PAGE EXCERPT:
The practice is common, and is one measure of the industry’s effort to influence California politicians. Health care activists complained that their proposals were too conservative and piecemeal. The lawmakers said they weren’t swayed by the money.
In fact, all six lawmakers also accepted campaign contributions from the California Nurses Association, which has denounced anything short of a government-run, taxpayer-financed single-payer system as an ineffective, incremental approach.
The nurses association, the chief sponsor of the single-payer bill, also ratcheted up its lobbying spending this session, funneling $2.5 million into efforts to shape the debate, compared to roughly $485,000 in the last legislative session.
Most of the proposals are still moving through committees, but supporters question whether there is the political appetite to advance them to the governor’s desk this year — especially those that would incur ongoing costs to the state. Many are expected to be held in appropriations committees due to cost concerns. Assembly Democrats sought $1 billion to pay for their highest priorities as part of this year’s budget.
“We recognize that this is more about having policies ready for a new governor rather than the current governor,” said Anthony Wright, executive director of Health Access California, a Sacramento-based health consumer advocacy group that backed the proposals. “Anything that costs money that wasn’t included in the budget is not likely to happen this year.”

EXERCISE DATA:

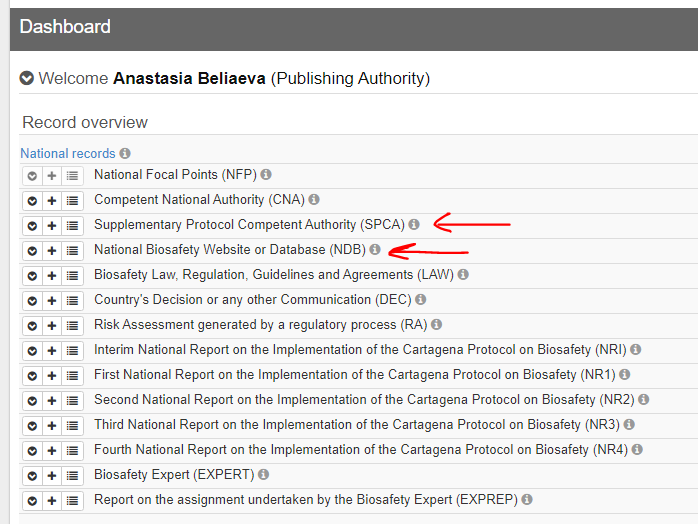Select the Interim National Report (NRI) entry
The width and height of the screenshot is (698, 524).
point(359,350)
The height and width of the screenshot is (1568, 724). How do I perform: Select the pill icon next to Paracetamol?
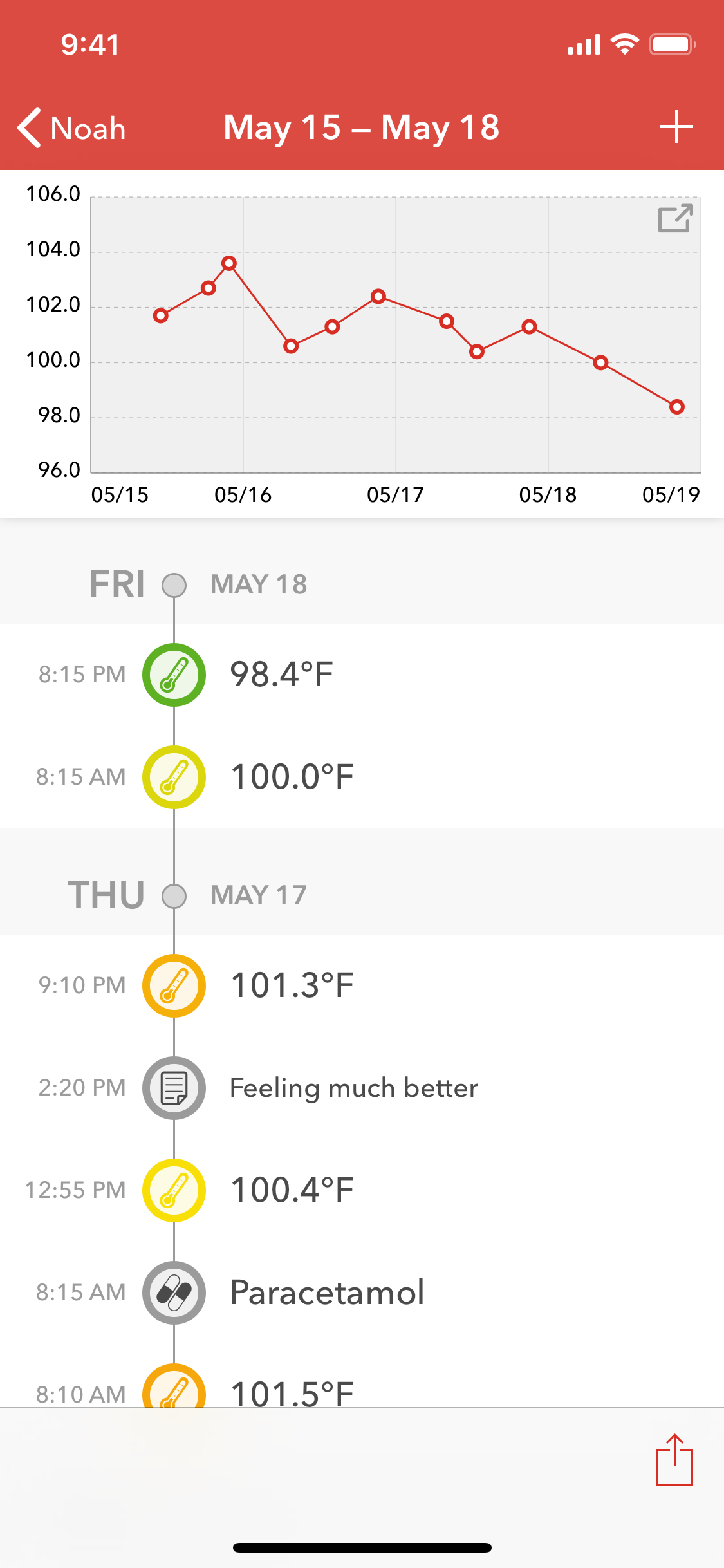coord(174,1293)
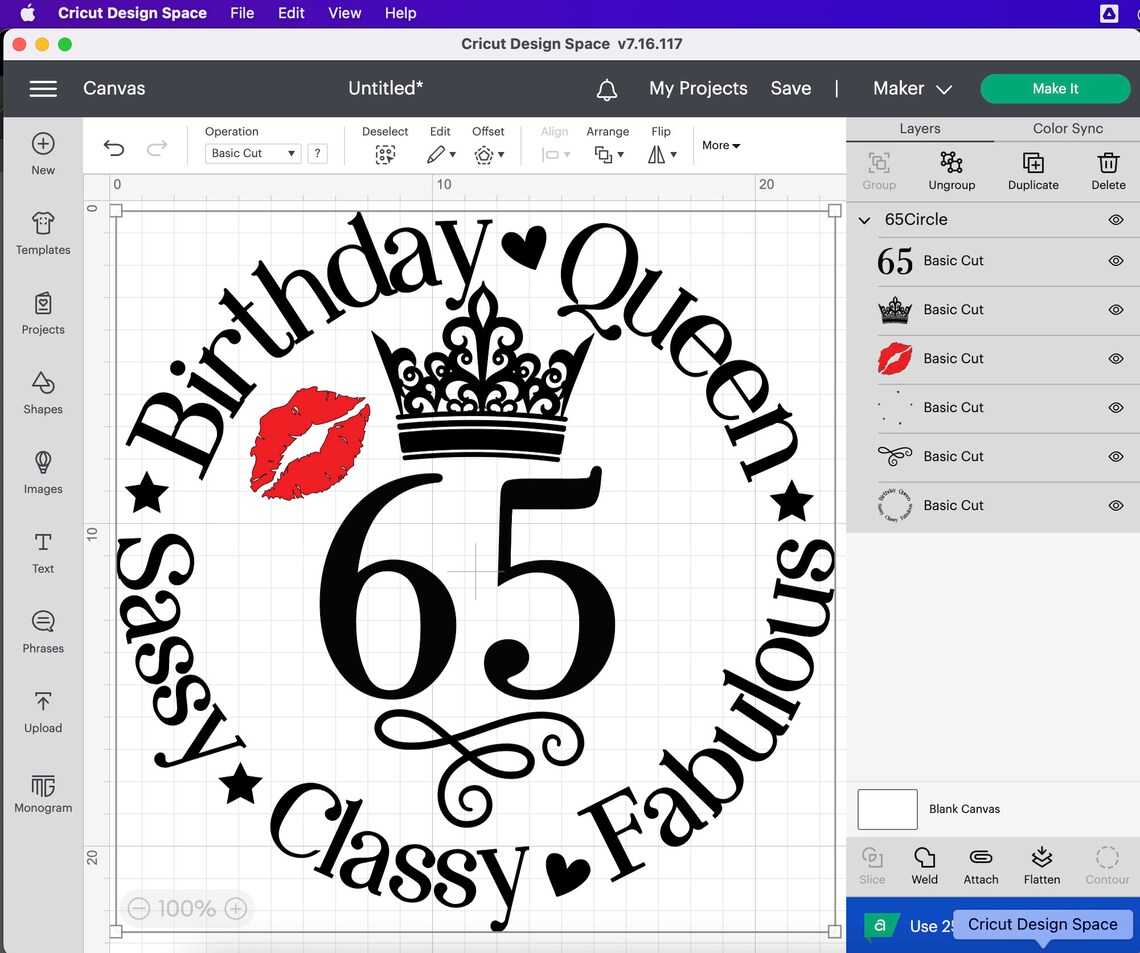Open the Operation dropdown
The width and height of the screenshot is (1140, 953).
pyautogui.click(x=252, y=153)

...

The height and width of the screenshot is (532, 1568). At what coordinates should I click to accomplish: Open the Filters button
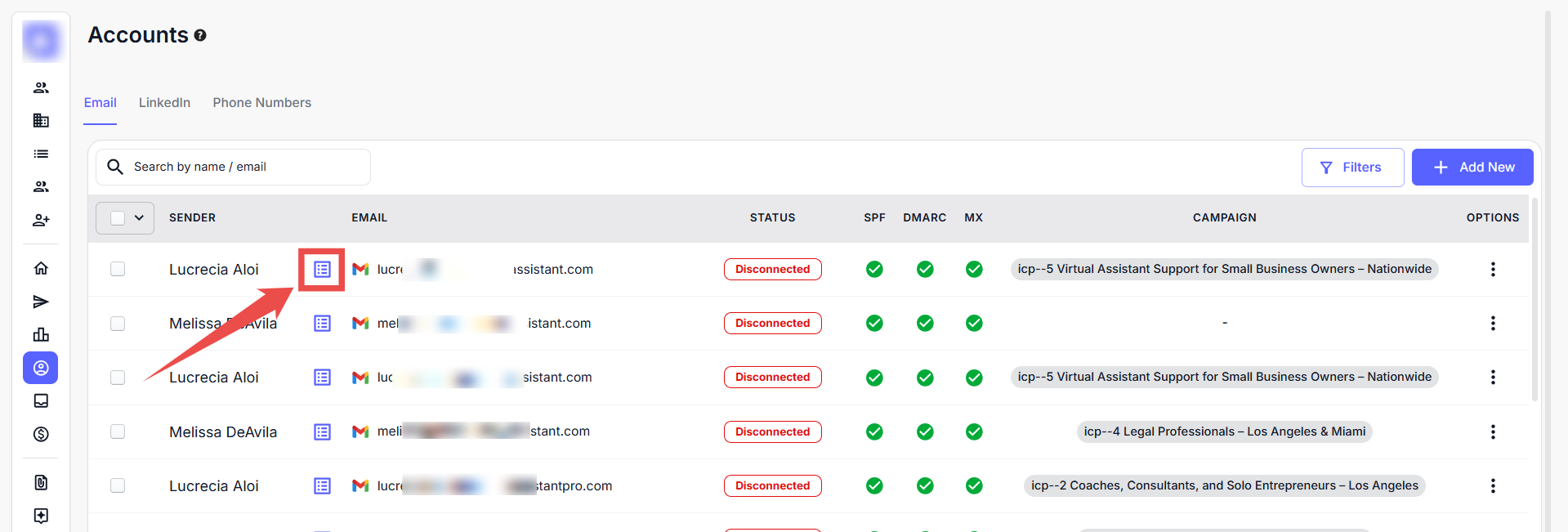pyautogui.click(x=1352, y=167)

EXERCISE: Reproduce the part of the excerpt on health care lobbying that begins with the words containing "The practice is" and ends with "by the money.", keeping every word unchanged. You can set the items aside; they play no part here.

ANSWER FOR THIS EXERCISE:
The practice is common, and is one measure of the industry’s effort to influence California politicians. Health care activists complained that their proposals were too conservative and piecemeal. The lawmakers said they weren’t swayed by the money.